16 Ağustos 2012

yeni...


" bir tanrı taşıyorsun kendinle birlikte oraya-buraya da, bunu bilmiyorsun, sen ey Kutsuz! Sanıyor musun öyle dışındaki bir gümüşten ya da altından tanrıdan sözediyorum? 
Sen kendi içinde sahipsin ona da, farkına varmıyorsun bunun; onu, temiz olmayan düşüncelerle, ya da, kirli eylemlerle lekelediğin zaman. Bir tanrı tasvirinin yanında bulunsaydın, o yaptıklarını yapmayı göze alamazdın. Halbuki, tanrının kendisi senin içinde bulunduğu, herşeyi gördüğü ve işittiği halde, utanmıyor musun kendinden, kötü birşey düşünmekten ya da yapmaktan? "

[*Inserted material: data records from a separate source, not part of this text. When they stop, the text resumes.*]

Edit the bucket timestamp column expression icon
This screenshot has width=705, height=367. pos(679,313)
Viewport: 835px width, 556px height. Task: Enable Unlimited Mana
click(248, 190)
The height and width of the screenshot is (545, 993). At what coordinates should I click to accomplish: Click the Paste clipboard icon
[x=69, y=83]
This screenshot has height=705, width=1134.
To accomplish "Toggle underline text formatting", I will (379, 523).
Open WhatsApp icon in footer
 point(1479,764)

                                                                                                                                                                                 oruç aruoba, benlik
sahife 37


çok kırgın ve ümitsizdim. hatta adresi değiştirmeyi çok istedim. lakin yaşadıklarıyla var değil mi insan? neden yaşamamış gibi sahipsiz etsin ki yaşanmışlıklarını. 'hayır ben öyle his etmedim!' desin ki.
o yüzden hayat'a devam.

bunalmış umutlarım yine gerekli karar merciileri tarafından tekrar umutsuzluklara mahkum edildi bu hafta. ama önümüzde son yirmi günümüz var gerekli savunmaları yüzlerine çalabilmemiz için.
umut var aslında içimde. 'yine olmadı' omuz düşüklüklerinden ziyade, 'insanım ben! benden önce de yapan insan değil miydi?'lerim var. ama insanım ben. karşımdakiler insanlıklarına dairliklerini unutmuş olsa bile.

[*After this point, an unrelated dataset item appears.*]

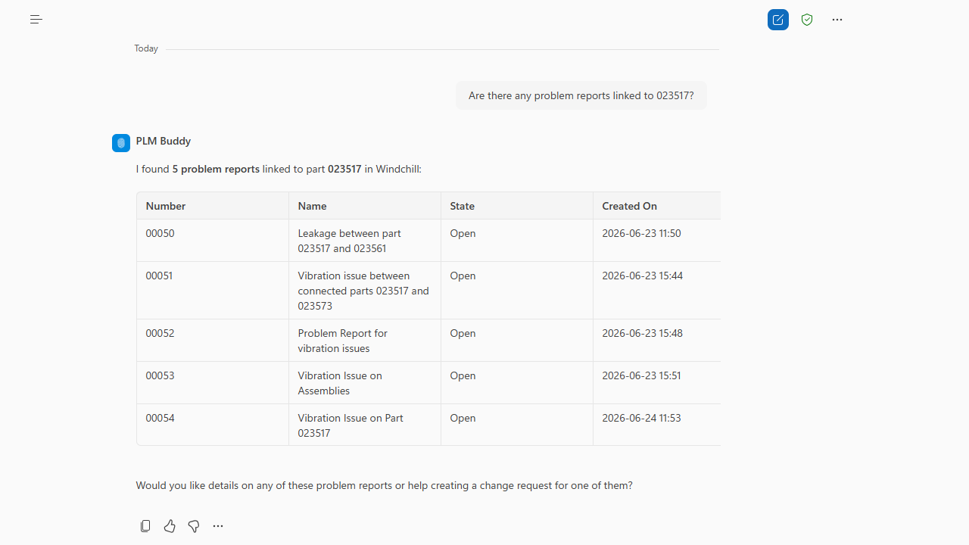Image resolution: width=969 pixels, height=545 pixels.
Task: Give thumbs down to the response
Action: point(194,526)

daha önce de güneşli-güneşsiz günlere 'bu sefer olacak!' diye başlamış idim. daha da kaba tabiri ile gaza gelmiş idim. ama bu kez gaza gelmiş, şişmiş patlayacak balondan önce içimde bir umut var. 
'tek' olduğum minik zaman zarfında, zorlanmayı da öğrendim. garip bir deneyimim oldu gibi. sürünürken gülmenin de keyfine vardım. yanımda kim yok kim var onu da hatır ettim. ezberimi de bozdum ama sonra yine dedim 2x2=4 

yutmak istemediklerimi homini gırtlak ettim. iç'imde şişirdim. düşlerimi hazımsız rüyalar ettim. ama iyiyim.
evet evet iyiyim. boşuna sandığım nefeslerimin yerine derin nefesler yerleştirdim. şimdi herşeyi tam olarak olmasa da bir yerlere yerleştirdim yine iç'imde. 
ama bu kez yerlerine uzaktan bir bakmayı istedim. büyüteçle tepesinde yer edip, onları gereksiz yüceltmemeyi fikir ettim. tozlarını alırken aslında mat olanları parlatmamayı öğrendim. mat olup da yerini pek sevenleri de kendi iç gözümde parlatmayı bildim. mat olduklarını unutmadan ve yadırgamadan. bunlar olurken ve daha yerlerine oturması gereken birşeyler varken kendimi unutmadan, beslemeyi ertelemeden, önceliklerimi geriletmeden bir bakacağım. herşey yerinden memnun mu ya da ben evrilirken yeni yerlerinden gocunur olacaklar mı? yerinden ayrı düşmeyi düşleyenlere hala diretecek miyim?

bu güzel bir his. iyi bir his. 
asıl olan ben etraftayım, kendi çabamdayım. dahil olmayı ya da edilgen olmayı size bıraktım.
daha da üzülüp, yorulmaya, olmayacakları oldurmaya, gereksiz enerji kayıplarına, riyakar ve ziyankar önceliklere luzümu yok ettim.

ben'lik ettim.
daha da edicem. arayacağım. deneyeceğim. giyip bir bakacağım, dar ya da bol gelirse çıkarıp yerine asacağım.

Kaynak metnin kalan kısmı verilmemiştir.